» EXTRACTED DATA:
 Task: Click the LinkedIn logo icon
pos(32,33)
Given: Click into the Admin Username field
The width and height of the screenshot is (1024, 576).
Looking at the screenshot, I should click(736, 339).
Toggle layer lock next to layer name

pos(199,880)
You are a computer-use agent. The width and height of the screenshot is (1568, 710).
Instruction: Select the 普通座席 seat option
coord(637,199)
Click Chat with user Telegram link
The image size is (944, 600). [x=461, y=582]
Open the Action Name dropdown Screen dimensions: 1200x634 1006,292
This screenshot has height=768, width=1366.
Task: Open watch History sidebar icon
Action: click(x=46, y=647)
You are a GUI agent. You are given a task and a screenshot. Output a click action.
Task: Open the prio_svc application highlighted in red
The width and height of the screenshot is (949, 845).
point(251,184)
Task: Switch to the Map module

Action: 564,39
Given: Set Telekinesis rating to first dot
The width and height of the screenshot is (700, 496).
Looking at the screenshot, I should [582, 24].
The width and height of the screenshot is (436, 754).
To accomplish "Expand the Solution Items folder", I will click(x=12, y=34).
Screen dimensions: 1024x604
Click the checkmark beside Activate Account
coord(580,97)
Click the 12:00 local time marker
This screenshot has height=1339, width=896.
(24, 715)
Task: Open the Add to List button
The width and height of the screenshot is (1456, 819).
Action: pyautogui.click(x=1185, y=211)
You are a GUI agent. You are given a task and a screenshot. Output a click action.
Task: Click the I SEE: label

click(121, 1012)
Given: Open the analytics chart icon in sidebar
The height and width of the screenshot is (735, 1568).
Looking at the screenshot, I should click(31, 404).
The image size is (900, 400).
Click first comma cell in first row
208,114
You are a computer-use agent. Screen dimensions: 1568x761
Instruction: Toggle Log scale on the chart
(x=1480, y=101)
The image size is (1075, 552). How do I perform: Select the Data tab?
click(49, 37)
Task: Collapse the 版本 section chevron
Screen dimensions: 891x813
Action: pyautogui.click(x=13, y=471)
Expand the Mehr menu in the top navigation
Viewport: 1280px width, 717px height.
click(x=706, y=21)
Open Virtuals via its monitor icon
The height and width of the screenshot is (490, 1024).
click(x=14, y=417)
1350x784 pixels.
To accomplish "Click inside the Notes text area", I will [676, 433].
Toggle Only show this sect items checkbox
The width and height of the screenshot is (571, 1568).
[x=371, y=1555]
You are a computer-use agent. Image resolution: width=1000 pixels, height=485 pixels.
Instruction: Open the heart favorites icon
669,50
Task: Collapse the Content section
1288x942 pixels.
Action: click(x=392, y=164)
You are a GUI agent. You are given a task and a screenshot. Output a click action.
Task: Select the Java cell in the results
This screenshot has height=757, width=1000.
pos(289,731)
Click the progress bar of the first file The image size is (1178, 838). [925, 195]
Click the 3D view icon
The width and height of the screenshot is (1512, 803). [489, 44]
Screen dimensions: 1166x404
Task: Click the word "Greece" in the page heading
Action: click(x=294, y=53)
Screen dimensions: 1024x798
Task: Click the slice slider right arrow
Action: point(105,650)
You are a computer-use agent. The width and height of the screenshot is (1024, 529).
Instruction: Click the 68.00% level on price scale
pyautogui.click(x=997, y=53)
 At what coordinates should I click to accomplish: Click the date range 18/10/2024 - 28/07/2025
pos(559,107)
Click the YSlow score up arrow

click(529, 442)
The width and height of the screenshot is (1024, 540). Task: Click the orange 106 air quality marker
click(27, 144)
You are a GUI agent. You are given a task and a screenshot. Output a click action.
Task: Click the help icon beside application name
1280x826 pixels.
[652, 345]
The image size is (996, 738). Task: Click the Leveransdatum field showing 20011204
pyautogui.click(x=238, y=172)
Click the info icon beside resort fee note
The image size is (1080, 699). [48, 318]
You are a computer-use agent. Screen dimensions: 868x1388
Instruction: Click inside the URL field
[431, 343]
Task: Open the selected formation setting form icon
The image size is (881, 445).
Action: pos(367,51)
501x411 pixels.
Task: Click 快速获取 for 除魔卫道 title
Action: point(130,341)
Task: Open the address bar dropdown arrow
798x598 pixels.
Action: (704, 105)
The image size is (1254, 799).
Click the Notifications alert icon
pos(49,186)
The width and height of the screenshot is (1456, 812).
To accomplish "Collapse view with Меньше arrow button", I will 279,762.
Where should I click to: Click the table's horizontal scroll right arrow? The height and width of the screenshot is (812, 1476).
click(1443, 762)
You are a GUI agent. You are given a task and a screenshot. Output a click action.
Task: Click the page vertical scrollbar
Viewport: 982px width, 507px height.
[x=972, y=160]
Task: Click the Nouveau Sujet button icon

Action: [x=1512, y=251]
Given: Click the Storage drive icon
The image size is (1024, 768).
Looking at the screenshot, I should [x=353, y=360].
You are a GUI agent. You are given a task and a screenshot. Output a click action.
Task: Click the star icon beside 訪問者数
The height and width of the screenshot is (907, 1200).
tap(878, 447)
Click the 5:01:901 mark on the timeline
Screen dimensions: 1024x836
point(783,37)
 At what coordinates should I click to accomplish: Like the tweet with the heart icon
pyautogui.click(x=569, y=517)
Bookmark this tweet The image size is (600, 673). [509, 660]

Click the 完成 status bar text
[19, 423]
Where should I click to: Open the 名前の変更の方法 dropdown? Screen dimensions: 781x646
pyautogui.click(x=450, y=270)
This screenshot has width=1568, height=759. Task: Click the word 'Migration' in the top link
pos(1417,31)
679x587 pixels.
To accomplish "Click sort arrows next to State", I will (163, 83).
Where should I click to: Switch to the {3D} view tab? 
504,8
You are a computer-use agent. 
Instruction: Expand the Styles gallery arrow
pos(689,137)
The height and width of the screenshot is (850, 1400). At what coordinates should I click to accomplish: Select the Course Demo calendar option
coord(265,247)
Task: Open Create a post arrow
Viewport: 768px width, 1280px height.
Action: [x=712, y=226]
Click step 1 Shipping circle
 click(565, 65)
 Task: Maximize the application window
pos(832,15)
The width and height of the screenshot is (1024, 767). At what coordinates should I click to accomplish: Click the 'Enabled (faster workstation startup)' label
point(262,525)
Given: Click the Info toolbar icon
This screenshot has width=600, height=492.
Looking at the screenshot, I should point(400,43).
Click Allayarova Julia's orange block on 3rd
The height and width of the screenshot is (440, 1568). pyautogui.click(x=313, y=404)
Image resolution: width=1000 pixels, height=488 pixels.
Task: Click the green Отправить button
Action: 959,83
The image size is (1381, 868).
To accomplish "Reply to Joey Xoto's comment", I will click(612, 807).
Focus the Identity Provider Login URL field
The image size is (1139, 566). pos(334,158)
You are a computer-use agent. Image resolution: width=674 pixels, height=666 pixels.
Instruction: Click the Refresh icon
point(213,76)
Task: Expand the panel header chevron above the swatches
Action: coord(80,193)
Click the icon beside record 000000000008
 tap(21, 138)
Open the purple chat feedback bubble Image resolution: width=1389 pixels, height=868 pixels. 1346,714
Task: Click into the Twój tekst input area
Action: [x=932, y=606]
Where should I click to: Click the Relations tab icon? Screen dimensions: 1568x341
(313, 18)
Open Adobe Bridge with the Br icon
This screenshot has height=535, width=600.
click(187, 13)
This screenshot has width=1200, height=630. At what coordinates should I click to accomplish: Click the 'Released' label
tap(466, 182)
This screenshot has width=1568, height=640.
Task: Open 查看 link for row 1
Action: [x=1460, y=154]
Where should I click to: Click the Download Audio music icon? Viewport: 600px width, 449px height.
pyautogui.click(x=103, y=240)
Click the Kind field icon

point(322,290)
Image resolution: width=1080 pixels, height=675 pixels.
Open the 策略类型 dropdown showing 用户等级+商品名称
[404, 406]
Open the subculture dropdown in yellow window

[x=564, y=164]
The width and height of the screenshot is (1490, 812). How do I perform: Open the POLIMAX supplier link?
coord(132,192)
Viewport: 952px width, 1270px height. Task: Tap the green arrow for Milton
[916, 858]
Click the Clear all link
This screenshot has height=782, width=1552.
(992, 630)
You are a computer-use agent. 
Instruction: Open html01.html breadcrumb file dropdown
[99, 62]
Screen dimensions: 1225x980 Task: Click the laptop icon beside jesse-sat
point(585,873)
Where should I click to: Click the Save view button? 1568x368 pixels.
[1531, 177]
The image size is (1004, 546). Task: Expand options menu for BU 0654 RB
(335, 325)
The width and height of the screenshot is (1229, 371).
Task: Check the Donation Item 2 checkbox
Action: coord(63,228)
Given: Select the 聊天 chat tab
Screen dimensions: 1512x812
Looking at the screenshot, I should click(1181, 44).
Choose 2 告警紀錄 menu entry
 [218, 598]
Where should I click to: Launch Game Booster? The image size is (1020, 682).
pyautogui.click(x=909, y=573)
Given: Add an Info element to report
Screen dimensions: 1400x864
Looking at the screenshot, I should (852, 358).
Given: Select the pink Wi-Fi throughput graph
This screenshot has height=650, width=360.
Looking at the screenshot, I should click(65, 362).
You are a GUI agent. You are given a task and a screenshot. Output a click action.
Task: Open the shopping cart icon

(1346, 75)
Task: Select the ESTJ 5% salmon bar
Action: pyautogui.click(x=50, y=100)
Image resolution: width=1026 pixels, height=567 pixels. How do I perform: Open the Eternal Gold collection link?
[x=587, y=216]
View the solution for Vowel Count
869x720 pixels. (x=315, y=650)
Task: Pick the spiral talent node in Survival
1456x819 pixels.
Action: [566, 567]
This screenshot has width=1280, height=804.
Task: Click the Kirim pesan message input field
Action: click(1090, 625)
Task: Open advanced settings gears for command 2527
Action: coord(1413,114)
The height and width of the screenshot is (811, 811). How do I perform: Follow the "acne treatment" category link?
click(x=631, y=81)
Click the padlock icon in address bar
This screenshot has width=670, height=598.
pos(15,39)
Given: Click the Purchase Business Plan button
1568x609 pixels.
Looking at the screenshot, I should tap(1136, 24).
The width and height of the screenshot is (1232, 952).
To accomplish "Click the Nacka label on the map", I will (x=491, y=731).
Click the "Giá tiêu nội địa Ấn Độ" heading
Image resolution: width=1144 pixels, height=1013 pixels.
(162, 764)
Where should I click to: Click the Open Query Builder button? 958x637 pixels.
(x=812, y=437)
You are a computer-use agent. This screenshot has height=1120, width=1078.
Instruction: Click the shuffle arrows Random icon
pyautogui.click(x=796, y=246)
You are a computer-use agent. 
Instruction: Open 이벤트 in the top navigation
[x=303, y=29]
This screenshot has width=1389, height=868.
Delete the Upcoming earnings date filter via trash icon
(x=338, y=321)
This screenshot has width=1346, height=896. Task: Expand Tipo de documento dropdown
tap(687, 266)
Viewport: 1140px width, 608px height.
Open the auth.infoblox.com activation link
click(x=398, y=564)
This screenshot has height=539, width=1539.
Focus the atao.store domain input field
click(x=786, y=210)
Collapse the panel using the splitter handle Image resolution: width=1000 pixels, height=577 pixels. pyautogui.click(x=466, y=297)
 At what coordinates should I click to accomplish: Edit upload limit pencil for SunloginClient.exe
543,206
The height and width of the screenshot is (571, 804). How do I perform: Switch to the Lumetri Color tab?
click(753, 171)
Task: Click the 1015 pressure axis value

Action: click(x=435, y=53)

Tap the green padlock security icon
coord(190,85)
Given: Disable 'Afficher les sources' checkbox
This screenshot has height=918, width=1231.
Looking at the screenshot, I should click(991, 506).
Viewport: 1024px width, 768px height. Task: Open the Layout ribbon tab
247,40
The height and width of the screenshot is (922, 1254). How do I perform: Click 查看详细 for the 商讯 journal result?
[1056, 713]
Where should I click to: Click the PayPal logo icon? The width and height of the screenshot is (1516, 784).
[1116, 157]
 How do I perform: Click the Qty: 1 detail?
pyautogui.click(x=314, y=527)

» WORK TO BE COMPLETED:
Scan the material for the word "section". Return every line where it is found.

» COMPLETED TASK:
Task: Collapse the 版本 section chevron
Task: Collapse the Content section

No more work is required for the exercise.